Copy each of the following records word for word, changing nothing.

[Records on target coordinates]
--- --- ---

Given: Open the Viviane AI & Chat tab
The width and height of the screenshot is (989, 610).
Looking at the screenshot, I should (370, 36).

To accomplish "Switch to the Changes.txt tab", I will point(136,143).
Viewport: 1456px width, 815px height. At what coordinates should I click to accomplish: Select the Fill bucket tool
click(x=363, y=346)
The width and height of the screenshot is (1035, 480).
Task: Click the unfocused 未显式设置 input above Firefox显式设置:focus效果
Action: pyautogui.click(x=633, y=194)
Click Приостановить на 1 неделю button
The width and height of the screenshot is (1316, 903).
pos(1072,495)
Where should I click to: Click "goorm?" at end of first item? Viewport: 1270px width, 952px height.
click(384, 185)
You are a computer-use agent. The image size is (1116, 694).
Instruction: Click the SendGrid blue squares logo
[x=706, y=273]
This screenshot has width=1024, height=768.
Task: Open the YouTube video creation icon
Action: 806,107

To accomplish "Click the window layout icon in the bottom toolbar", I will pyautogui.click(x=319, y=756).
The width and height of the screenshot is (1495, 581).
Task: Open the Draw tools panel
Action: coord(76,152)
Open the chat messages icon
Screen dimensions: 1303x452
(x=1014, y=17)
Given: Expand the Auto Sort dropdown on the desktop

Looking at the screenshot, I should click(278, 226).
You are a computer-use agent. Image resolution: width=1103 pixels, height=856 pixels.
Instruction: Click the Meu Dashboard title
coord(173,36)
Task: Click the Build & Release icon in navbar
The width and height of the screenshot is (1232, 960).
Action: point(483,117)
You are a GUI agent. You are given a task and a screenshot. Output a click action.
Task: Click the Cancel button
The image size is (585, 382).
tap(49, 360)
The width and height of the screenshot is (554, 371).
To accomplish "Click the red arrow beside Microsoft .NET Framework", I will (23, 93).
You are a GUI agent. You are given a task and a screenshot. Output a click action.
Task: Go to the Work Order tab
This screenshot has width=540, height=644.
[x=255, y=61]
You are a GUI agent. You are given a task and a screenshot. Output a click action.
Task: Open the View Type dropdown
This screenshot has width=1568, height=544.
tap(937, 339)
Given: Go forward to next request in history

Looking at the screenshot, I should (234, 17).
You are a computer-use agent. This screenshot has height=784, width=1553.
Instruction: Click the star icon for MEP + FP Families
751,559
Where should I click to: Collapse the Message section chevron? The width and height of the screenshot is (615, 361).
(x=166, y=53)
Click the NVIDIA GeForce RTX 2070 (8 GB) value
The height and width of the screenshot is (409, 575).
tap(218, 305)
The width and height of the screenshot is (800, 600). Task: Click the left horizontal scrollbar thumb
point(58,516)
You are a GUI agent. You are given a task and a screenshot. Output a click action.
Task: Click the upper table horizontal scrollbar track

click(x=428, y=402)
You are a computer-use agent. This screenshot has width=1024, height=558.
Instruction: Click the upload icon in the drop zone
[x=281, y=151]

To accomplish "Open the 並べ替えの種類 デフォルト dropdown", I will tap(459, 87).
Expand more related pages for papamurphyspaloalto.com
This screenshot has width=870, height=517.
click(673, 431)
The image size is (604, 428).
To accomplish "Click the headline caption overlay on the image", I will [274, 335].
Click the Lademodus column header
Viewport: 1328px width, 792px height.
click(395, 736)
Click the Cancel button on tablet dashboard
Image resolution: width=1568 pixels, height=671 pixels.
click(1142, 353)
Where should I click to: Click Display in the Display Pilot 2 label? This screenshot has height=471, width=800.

--- --- ---

→ WRITTEN REPLY
Given: Open the Viviane AI & Chat tab
The width and height of the screenshot is (989, 610).
Looking at the screenshot, I should (370, 36).

To accomplish "Switch to the Changes.txt tab", I will point(136,143).
Viewport: 1456px width, 815px height. At what coordinates should I click to accomplish: Select the Fill bucket tool
click(x=363, y=346)
The width and height of the screenshot is (1035, 480).
Task: Click the unfocused 未显式设置 input above Firefox显式设置:focus效果
Action: pyautogui.click(x=633, y=194)
Click Приостановить на 1 неделю button
The width and height of the screenshot is (1316, 903).
pos(1072,495)
Where should I click to: Click "goorm?" at end of first item? Viewport: 1270px width, 952px height.
click(384, 185)
You are a computer-use agent. The image size is (1116, 694).
Instruction: Click the SendGrid blue squares logo
[x=706, y=273]
This screenshot has width=1024, height=768.
Task: Open the YouTube video creation icon
Action: 806,107

To accomplish "Click the window layout icon in the bottom toolbar", I will pyautogui.click(x=319, y=756).
The width and height of the screenshot is (1495, 581).
Task: Open the Draw tools panel
Action: coord(76,152)
Open the chat messages icon
Screen dimensions: 1303x452
(x=1014, y=17)
Given: Expand the Auto Sort dropdown on the desktop

Looking at the screenshot, I should click(278, 226).
You are a computer-use agent. Image resolution: width=1103 pixels, height=856 pixels.
Instruction: Click the Meu Dashboard title
coord(173,36)
Task: Click the Build & Release icon in navbar
The width and height of the screenshot is (1232, 960).
Action: point(483,117)
You are a GUI agent. You are given a task and a screenshot. Output a click action.
Task: Click the Cancel button
The image size is (585, 382).
tap(49, 360)
The width and height of the screenshot is (554, 371).
To accomplish "Click the red arrow beside Microsoft .NET Framework", I will (23, 93).
You are a GUI agent. You are given a task and a screenshot. Output a click action.
Task: Go to the Work Order tab
This screenshot has width=540, height=644.
[x=255, y=61]
You are a GUI agent. You are given a task and a screenshot. Output a click action.
Task: Open the View Type dropdown
This screenshot has width=1568, height=544.
tap(937, 339)
Given: Go forward to next request in history

Looking at the screenshot, I should (234, 17).
You are a computer-use agent. This screenshot has height=784, width=1553.
Instruction: Click the star icon for MEP + FP Families
751,559
Where should I click to: Collapse the Message section chevron? The width and height of the screenshot is (615, 361).
(x=166, y=53)
Click the NVIDIA GeForce RTX 2070 (8 GB) value
The height and width of the screenshot is (409, 575).
tap(218, 305)
The width and height of the screenshot is (800, 600). Task: Click the left horizontal scrollbar thumb
point(58,516)
You are a GUI agent. You are given a task and a screenshot. Output a click action.
Task: Click the upper table horizontal scrollbar track

click(x=428, y=402)
You are a computer-use agent. This screenshot has width=1024, height=558.
Instruction: Click the upload icon in the drop zone
[x=281, y=151]

To accomplish "Open the 並べ替えの種類 デフォルト dropdown", I will tap(459, 87).
Expand more related pages for papamurphyspaloalto.com
This screenshot has width=870, height=517.
click(673, 431)
The image size is (604, 428).
To accomplish "Click the headline caption overlay on the image", I will [274, 335].
Click the Lademodus column header
Viewport: 1328px width, 792px height.
click(395, 736)
Click the Cancel button on tablet dashboard
Image resolution: width=1568 pixels, height=671 pixels.
click(1142, 353)
Where should I click to: Click Display in the Display Pilot 2 label? This screenshot has height=471, width=800.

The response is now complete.